- WHAT NEEDS TO BE DONE
Every line from the one with "Task: Click the" through the end of the entries below must be retyped exactly, and only those lines. The pictures are not part of the copy.

- DATA FOR THIS EXERCISE
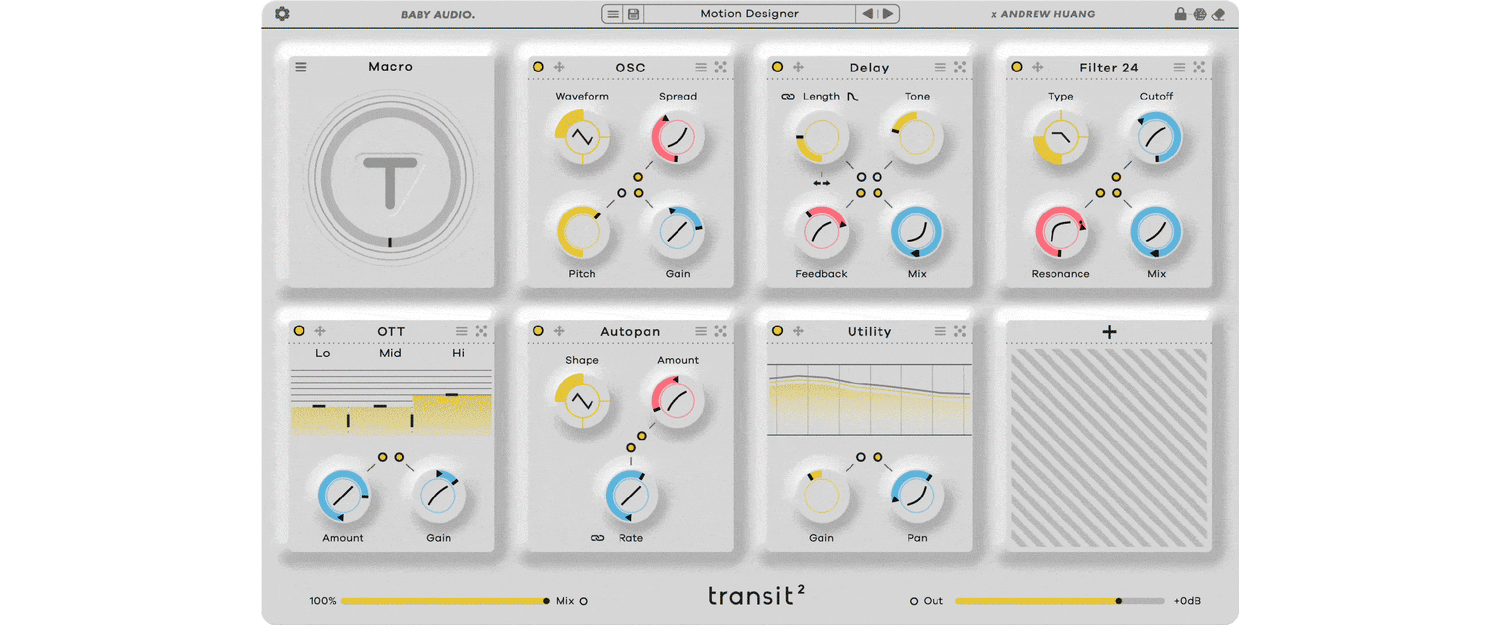Open the preset list menu button
The height and width of the screenshot is (625, 1500).
tap(613, 14)
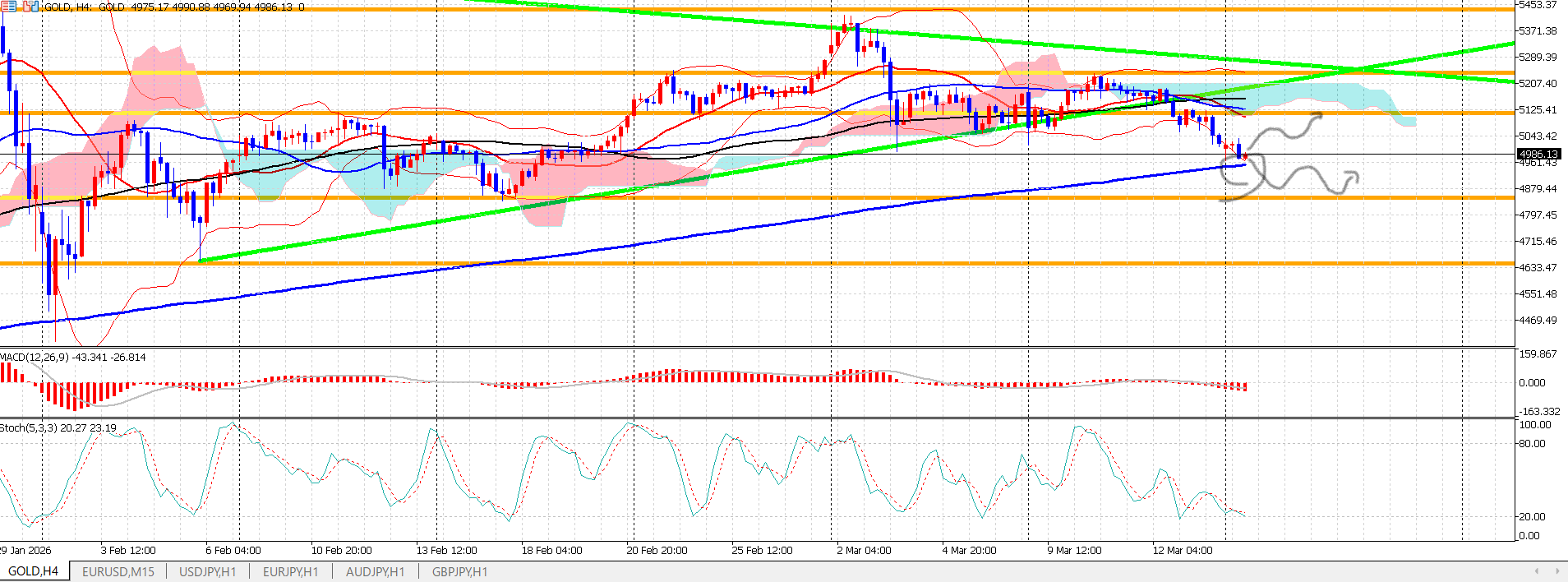Switch to the EURUSD,M15 chart tab
The width and height of the screenshot is (1568, 582).
point(118,571)
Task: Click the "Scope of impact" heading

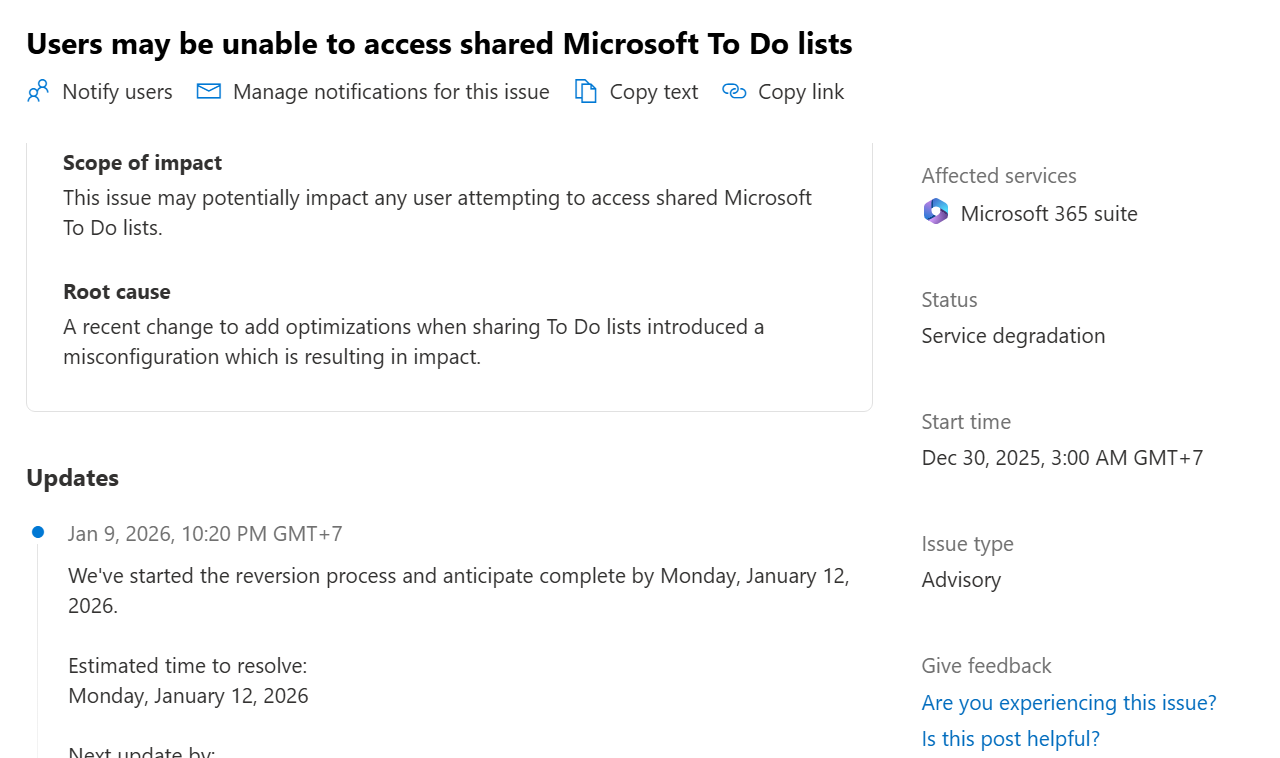Action: (x=142, y=163)
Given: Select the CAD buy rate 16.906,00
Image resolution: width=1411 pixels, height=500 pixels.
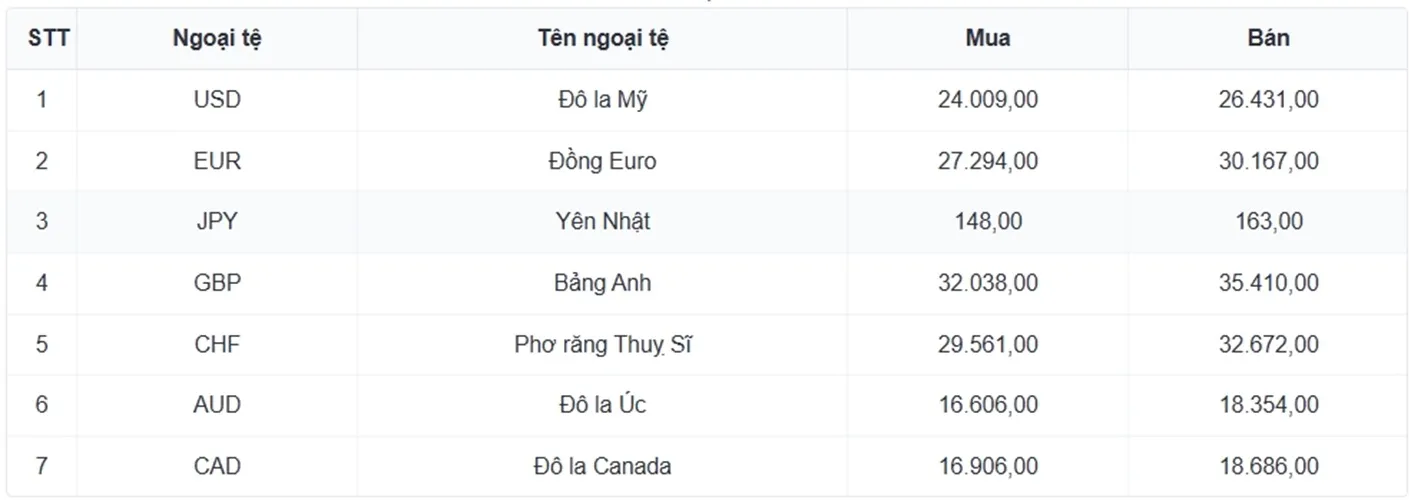Looking at the screenshot, I should point(988,466).
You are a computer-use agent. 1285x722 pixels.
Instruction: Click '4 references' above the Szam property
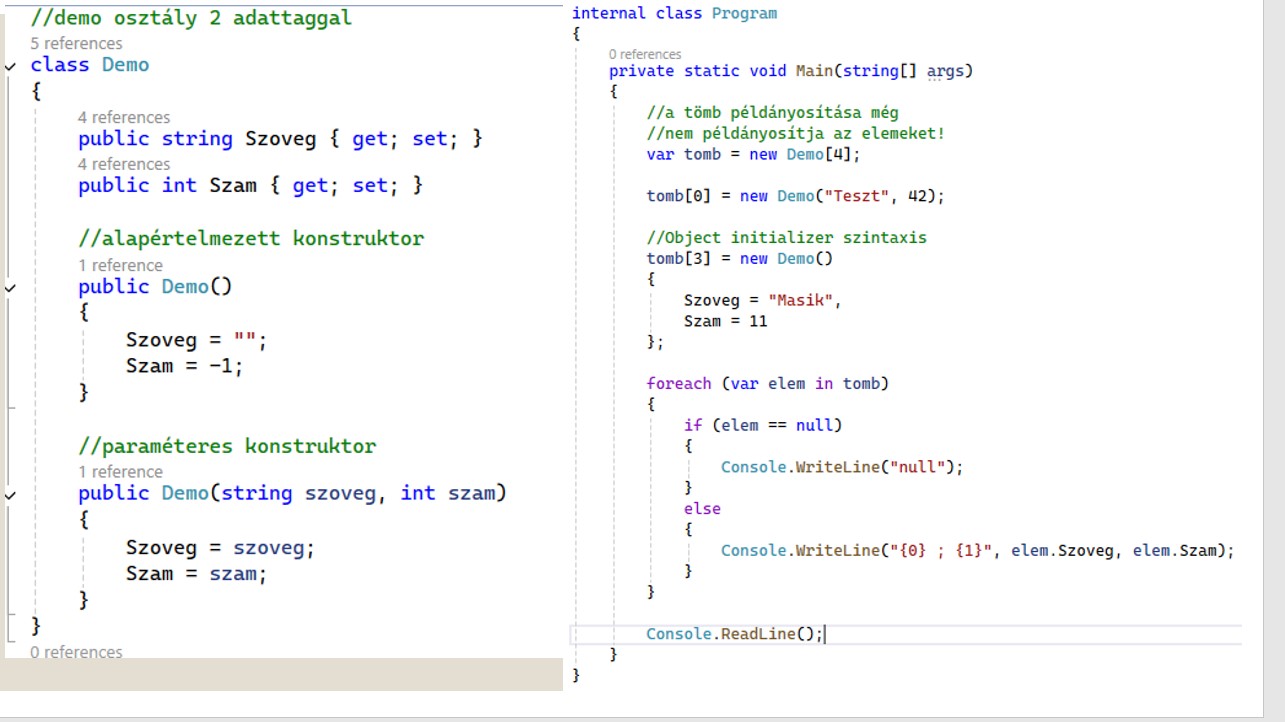pos(124,164)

- OUTPUT
Task: Click the "Scope of impact" heading

Action: (x=142, y=163)
Given: Select the CAD buy rate 16.906,00
Image resolution: width=1411 pixels, height=500 pixels.
Looking at the screenshot, I should point(988,466).
You are a computer-use agent. 1285x722 pixels.
Instruction: Click '4 references' above the Szam property
pos(124,164)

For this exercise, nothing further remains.